Excluding 802.11a with 'iwpriv eth1 set_mode 6' improves connection reliability with NetworkManager, at least with cited WAG325N ap: as far as I can see disconnects are far less frequent, but still happen from time to time. This seems to confirm John's hypothesis, but doesn't explain why this happens only with some aps. I noticed that iwspy often shows the same 'Scan request completed' message many times after a single 'iwlist eth1 scan' command: is this behaviour expected? [ifup eth1] 18:57:51.668521 eth1 Scan request completed 18:57:51.669416 eth1 Set Mode:Managed 18:57:51.669465 eth1 Set Frequency:2.472 GHz (Channel 13) 18:57:51.689680 eth1 New Access Point/Cell address:00:1A:70:A2:D7:94 [iwlist eth1 scan] 18:58:28.053119 eth1 Scan request completed 18:58:33.427150 eth1 Scan request completed [iwlist eth1 scan] 18:59:12.212311 eth1 Scan request completed 18:59:17.615095 eth1 Scan request completed 18:59:23.618718 eth1 Scan request completed Is there something more I can do to help investigating this issue?
NM can initiate scan as well. Do you have a dmesg with the disassociate reason?
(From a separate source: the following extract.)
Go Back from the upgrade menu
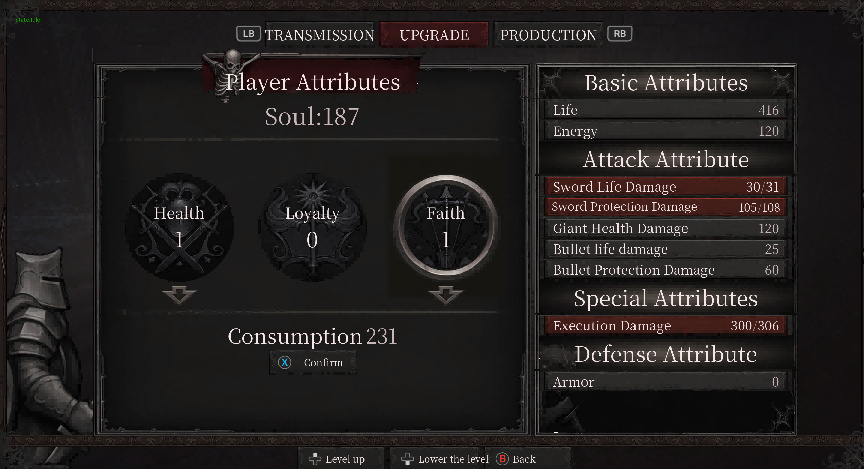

(In reply to comment #6) > NM can initiate scan as well. Do you have a dmesg with the disassociate > reason? Unfortunately, NM does request a background scan every 2 min. max (pls. see https://bugzilla.gnome.org/show_bug.cgi?id=513820). In our case, this means a connection drop every 2 minutes. Please tell me how to get a more detailed dmesg.
(In reply to comment #7) > Please tell me how to get a more detailed dmesg. Just capture the dmesg into a file _while_ the STA disassociated (due to scan). The one you provided looks like it STA is disassociated due to network shutdown.
(In reply to comment #8) > The one you provided looks like it STA is disassociated due to network > shutdown. _No_ network shutdowns happened during the dmesg capture I attached (you mean the AP, which I manage by myself, went down, right? Well, when I captured that log at least another client was connected to the AP, and its connection didn't drop). The only commands I sent were the ones you can find in the attached log, and no parts of the dmesg have been omitted. In the very same conditions, by using ifupdown instead of NetworkManager, the connection with that AP stays up many hours, until I shut my laptop down, without a single drop (since I found the trick, everytime I need to connect to that AP I disable NM and manually configure the connection with ifupdown; as soon as I try to send an 'iwlist eth1 scan' command the connection drops and after a few seconds is automatically reestablished). Since now, all the logs I could obtain were very similar to the one I attached; I'll get some more logs, in bg only mode too, and I'll post them along with the command which produced them.
From comment #2, ipw_down is called. That means someone (ie. NM) is closing the interface. To avoid NM's misleading of this problem, can you disable it and attach the dmesg with only iwconfig and iwlist scan?
Adding some more logs - with _no_ encryption the scan requests didn't cause any connection drop, therefore I didn't attach any log about such configuration. In the attached tgz you'll find: - the ipw2200_log.sh script, whose output has been redirected to the dmesg_x.log files; - the test.conf used with wpa_supplicant - 2 dirs containing both dmesg and wpa_supplicant -dd outputs
Created attachment 25449 [details] 2 more logs
I see your problem. The scan has been reset because the driver *thinks* it takes too long (5 seconds). You should be able to see the log message with debug=0x800 (IPW_DL_SCAN). Please try to increase IPW_SCAN_CHECK_WATCHDOG defined value in ipw2200.c and see if the problem is moderated.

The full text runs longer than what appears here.